Nevermind the question of whether this was actually the best way to handle the scenario! Delayed us over an hour. (and more importantly, Amtrak customers from NYC who were paying full price) This was right next to the NS yard...they have scads of locomotives seemingly just sitting around on idle. Is it completely out of the question for them to do an "I scratch your back, you scratch mine" FAVOR, and just pull the disabled MARC back to Baltimore Penn where the PAX could have transferred to 419 or 421? It can't be against rules to pull a passenger train with a loco that can't supply HEP, right? For a couple miles? Our car got a bit cold due to the almost hour long period w/o HEP. The trip back to Baltimore would have taken 10 minutes at most, and the NS locomotive could have been back to the yard in a half hour or so. The 'transfer the passengers' rodeo seemed a bit ridiculous in this case. I could accept it more if the train got disabled way out in Aberdeen, for example. (which actually did happened to me...I just realized I've actually been through this before, back in 2010 or 2011...the dark days before the ACS-64 LOL. In that case the gangplank was in a different car so I wasn't as aware of the goings-on. FWIW, the prior scenario I recalled in the above paragraph was not a breakdown, but a train-human frontal contact incident.)
cf: https://mta.maryland.gov/schedules/disp ... hbound.xls


Just to get things clear: You were on Amtrak 148 and it turns out MARC 517 hit a trespasser, right?

Yeah, here's the deal. When a person goes squish by a train, the line in that section shuts down while the police investigate. The police (Amtrak, MTA Maryland, and local county officers) are in control of the line in that section. It doesn't matter if it happened in Bayview and there's NS tracks with trains on one side and CSX on the other. Police have the say in an accident.
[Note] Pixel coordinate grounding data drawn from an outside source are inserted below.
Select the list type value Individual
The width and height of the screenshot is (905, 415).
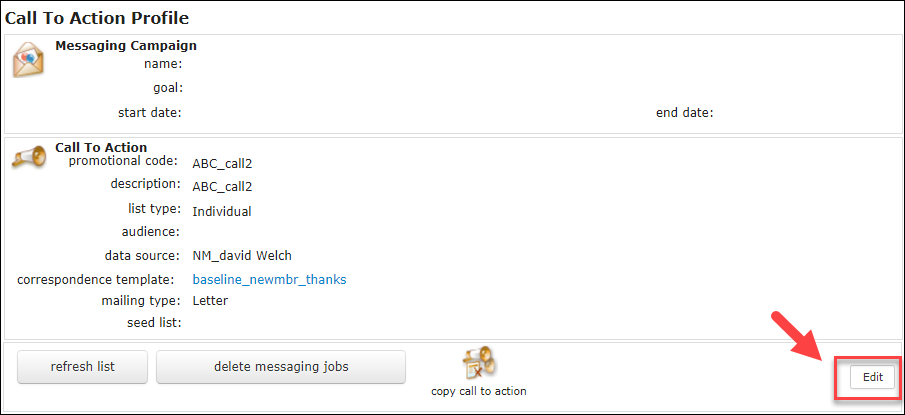222,212
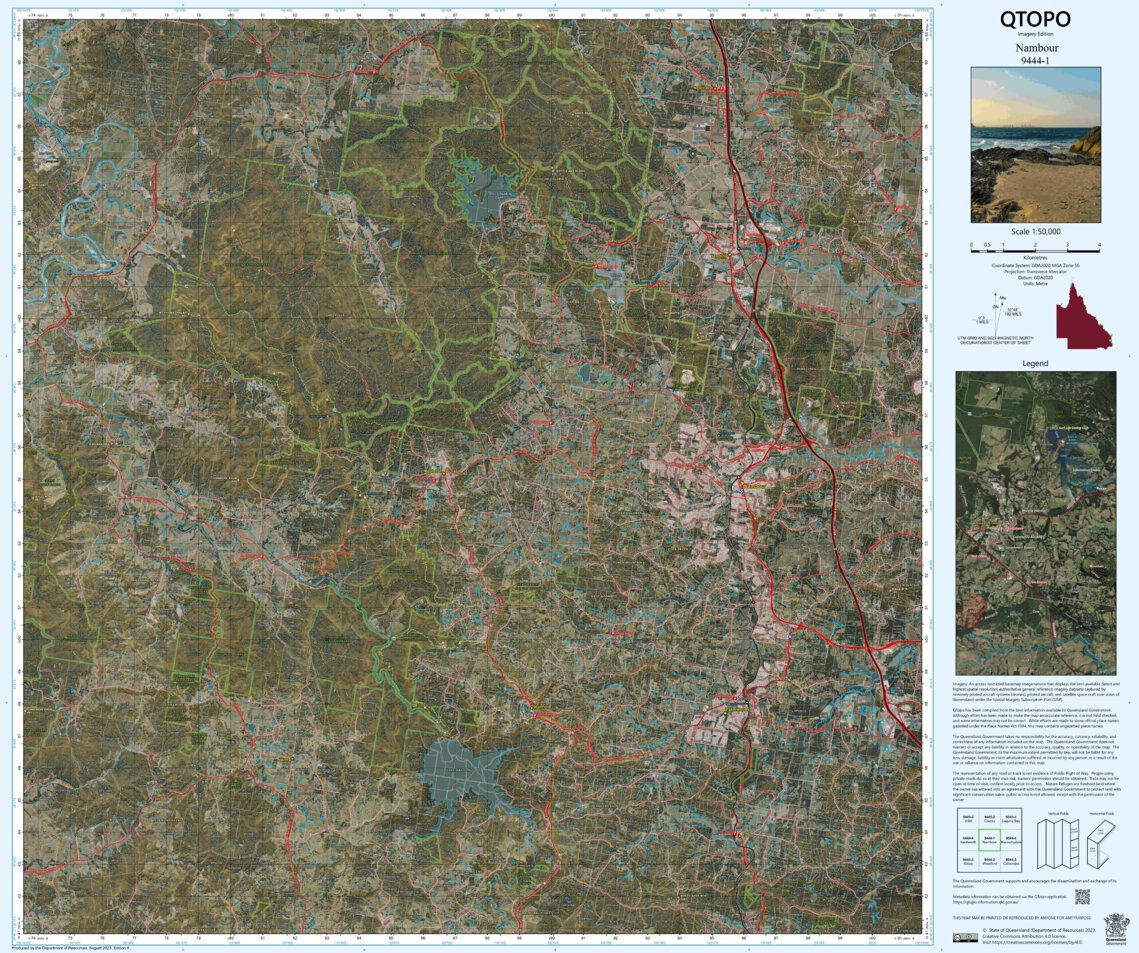
Task: Click the Queensland Government coat of arms
Action: [x=1117, y=928]
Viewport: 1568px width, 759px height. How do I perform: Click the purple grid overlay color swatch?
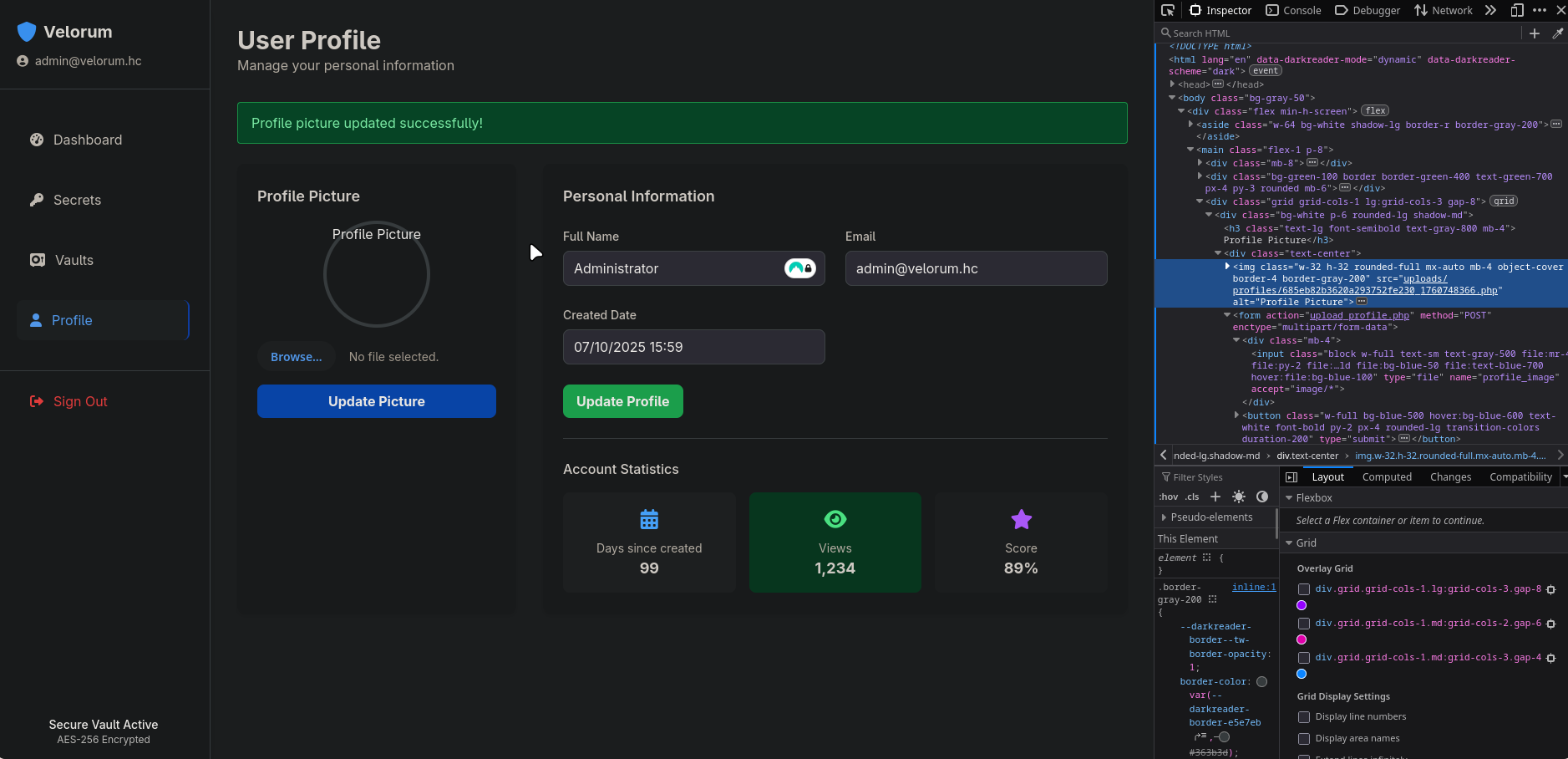1302,605
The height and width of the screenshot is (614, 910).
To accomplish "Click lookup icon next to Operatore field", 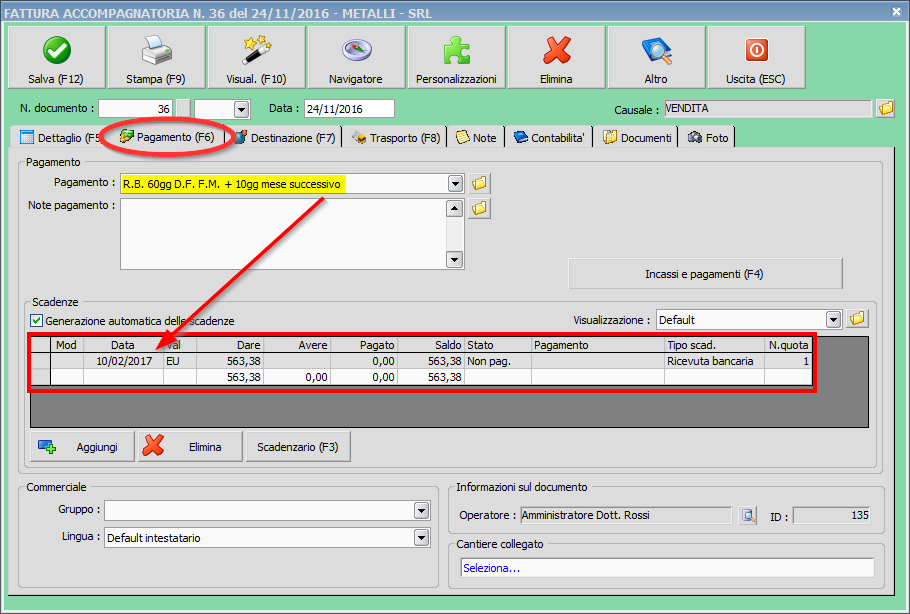I will click(x=748, y=516).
I know this because I used to work for MTA Maryland and coded bits of MARC's Operations system.

For example: August 7th, 2017, about 7:20am. I was in the coffee shop at the Odenton MARC station at the time. A person waiting on the platform makes a decision, drops his backpack, goes out to the center track and kisses a Regional going 125 MPH northbound... in front of a full load of people waiting for the 7:24am to DC (MARC 415).

Police were already called, but it was too late. There was not much of the guy left.

People at the station were traumatized, and some go home. Others are able to catch MARC 415 as the police wave it through the station... then lock the tracks down. No MARC, no Amtrak, no nothing. The Regional is terminated at BWI, trains are canceled until 11am, when they open up but close the MARC station until 12:30pm. They as in AA County, MTA Maryland, and Amtrak police. Oh, and maybe Homeland Security's TSA. They're known to be around the NEC.

Now, I've gone through the MARC Ops logs back in the day and it's always the same thing, no matter who owns the track: Some person goes squish, the line is shut down for at least four hours, and if something is already on the way up and can't stop, the police do dispatch in the local area.